• [ASSIGNMENT]
Only lines containing "agent" belong in the answer, each copied from the entries below.

• [DATA RECORDS]

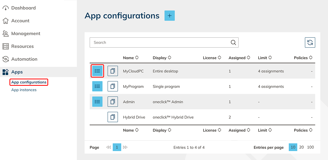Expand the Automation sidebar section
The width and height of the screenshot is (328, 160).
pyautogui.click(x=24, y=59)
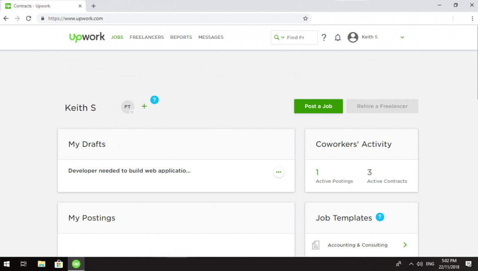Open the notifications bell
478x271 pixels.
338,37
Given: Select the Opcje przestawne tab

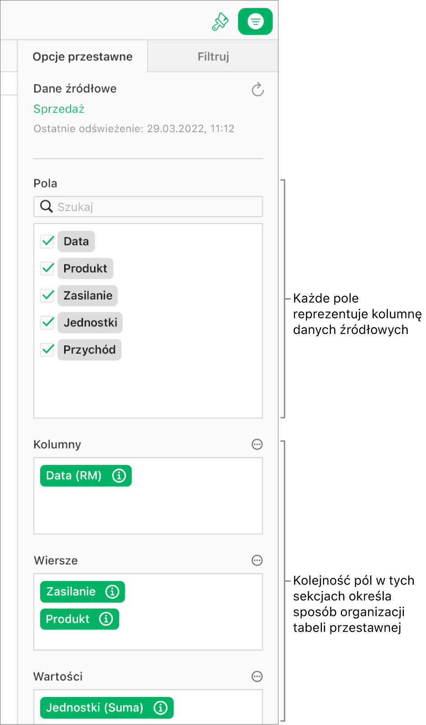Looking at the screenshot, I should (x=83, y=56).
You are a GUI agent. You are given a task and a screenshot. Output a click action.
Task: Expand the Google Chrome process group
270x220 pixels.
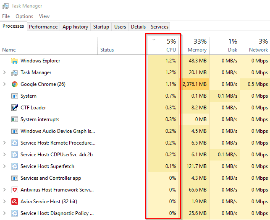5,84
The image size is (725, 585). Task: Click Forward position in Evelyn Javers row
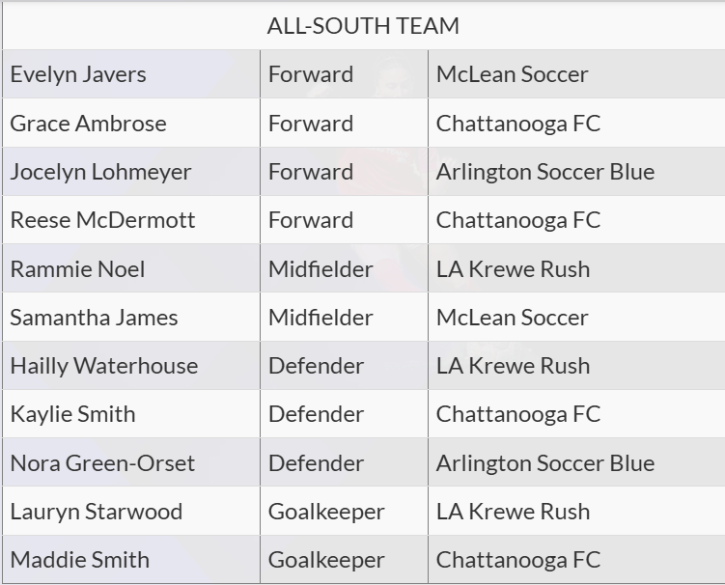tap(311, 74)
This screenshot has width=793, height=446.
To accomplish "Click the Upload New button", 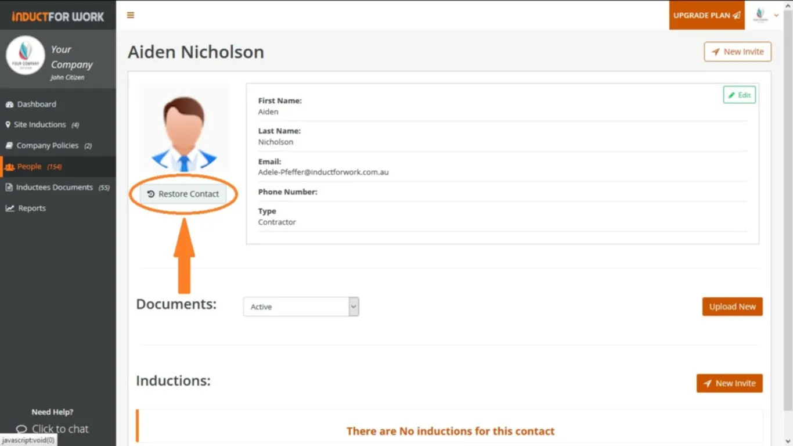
--
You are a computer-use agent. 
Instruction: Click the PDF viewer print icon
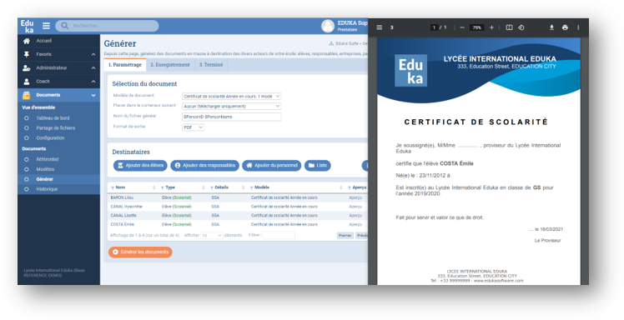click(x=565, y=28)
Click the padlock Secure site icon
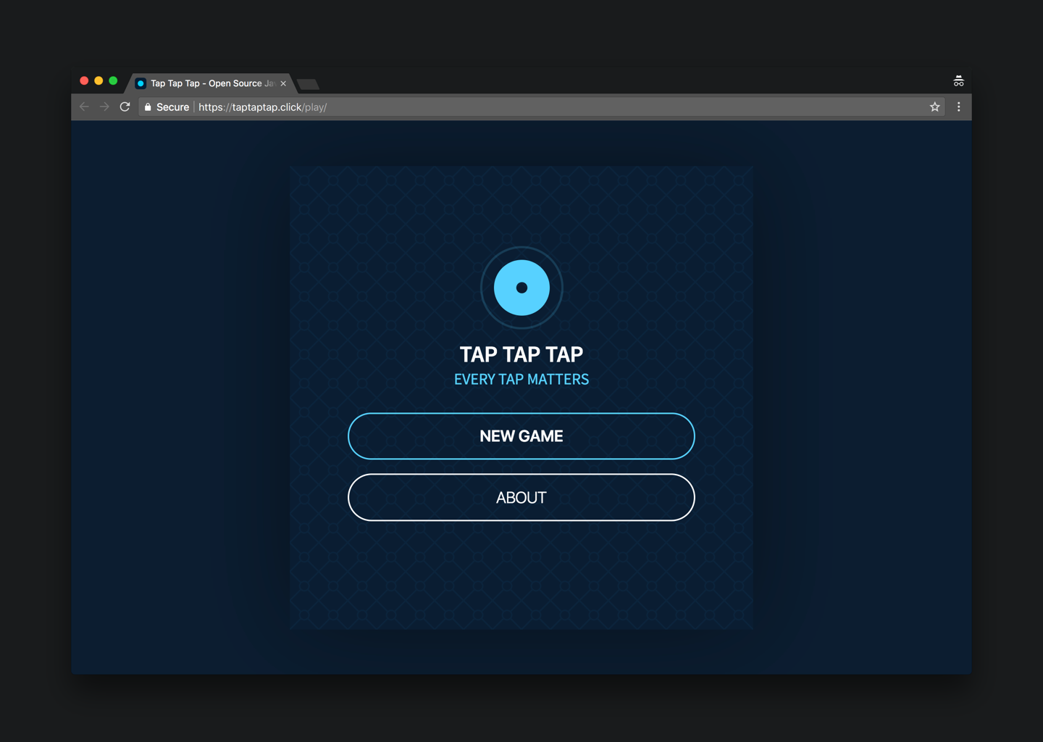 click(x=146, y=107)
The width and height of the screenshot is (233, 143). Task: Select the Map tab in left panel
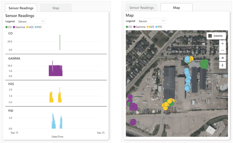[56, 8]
...
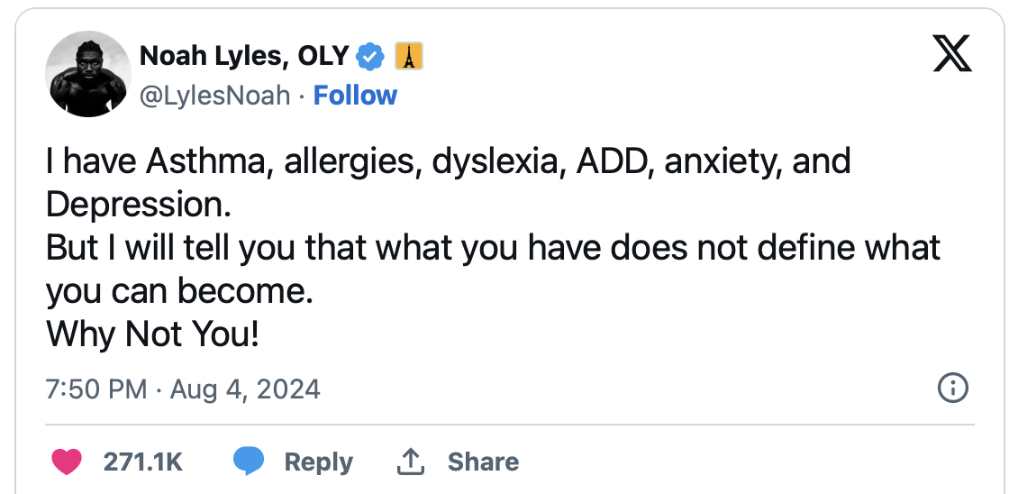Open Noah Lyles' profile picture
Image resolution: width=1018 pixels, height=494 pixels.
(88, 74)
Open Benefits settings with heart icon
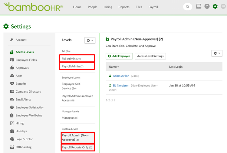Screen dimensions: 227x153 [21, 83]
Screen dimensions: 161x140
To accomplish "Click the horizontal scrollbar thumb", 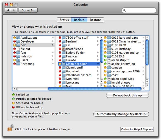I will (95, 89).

• [YOUR SOLUTION]
You are a GUI agent. You are given a task and a screenshot. Output a click action.
You are a computer-use agent. 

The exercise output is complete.